Kullanım sonucu aşınma belirtilerinin yanı sıra organik kalıntıların 420 derecede bozunmaya uğradığı da bulundu. Araştırmacılar bütün bunların, tepsilerin foccacia gibi yassı emekler yapmada kullanıldığını "açıkça" gösterdiğini söylüyor.

Bilim insanları, tabanında oyuklar olan bu oval tepsilerde 3 kilogramlık ekmekler pişirilebileceğini ifade ediyor.

Bu da ekmeklerin muhtemelen bütün topluluk tarafından paylaşıldığna işaret ediyor. 

Araştırmacılar oval tepsinin replikasını ve Cilali Taş Devri'de kullanılanlar gibi bir ocak yaparak ekmek pişirmeyi denedi.

Deneyleri, tahminlerini destekleyerek tepsilerde büyük ekmekler yapılabildiğini gösterdi. Tepsinin tabanındaki oyuklar, pişen ekmeğin kolayca çıkarılmasını sağladı. 

Makalenin başyazarı Sergio Taranto bulguları şöyle değerlendiriyor:

Çalışmamız, yetiştirdikleri tahılları kullanarak çeşitli malzemelerle zenginleştirilmiş ve gruplar halinde tüketilen ekmekler ve 'focaccia' hazırlayan toplulukların canlı bir resmini sunuyor.

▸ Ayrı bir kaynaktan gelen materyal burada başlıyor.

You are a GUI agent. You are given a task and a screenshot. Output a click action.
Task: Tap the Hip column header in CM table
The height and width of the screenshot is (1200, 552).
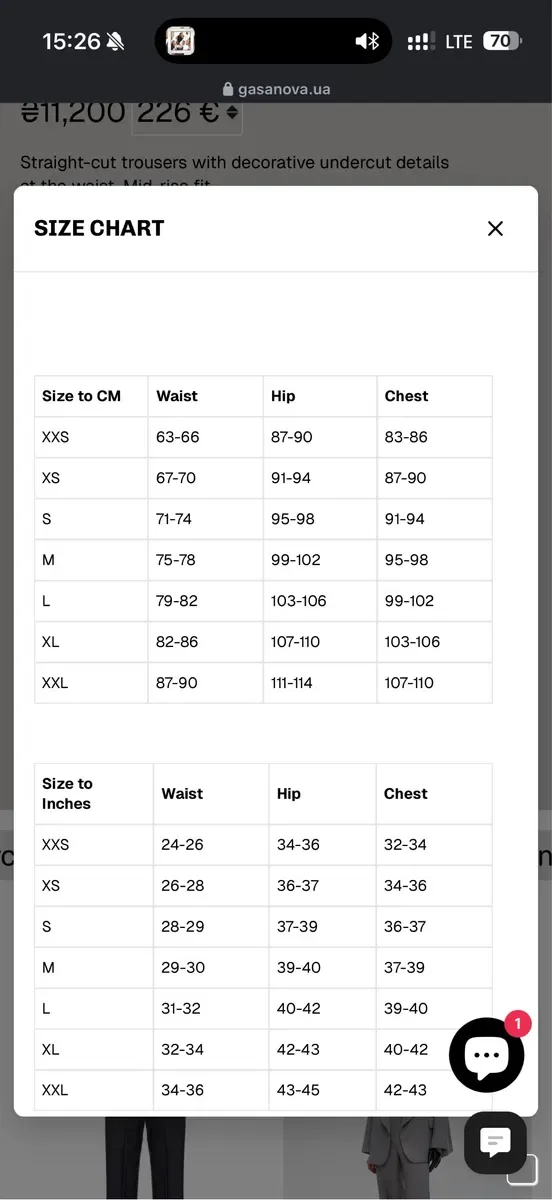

Araştırmacılar, Geç Cilalı Taş Devri'ne ait bu pişirme tekniğinin 600 yıl boyunca gelişim gösterdiğini ve Yakın Doğu'da geniş bir alana yayıldığını düşünüyor. 

Daha sonra başka bölgelere de geçen tekniğin, İtalya'ya bu şekilde ulaşmış olabilceğini söylüyorlar. 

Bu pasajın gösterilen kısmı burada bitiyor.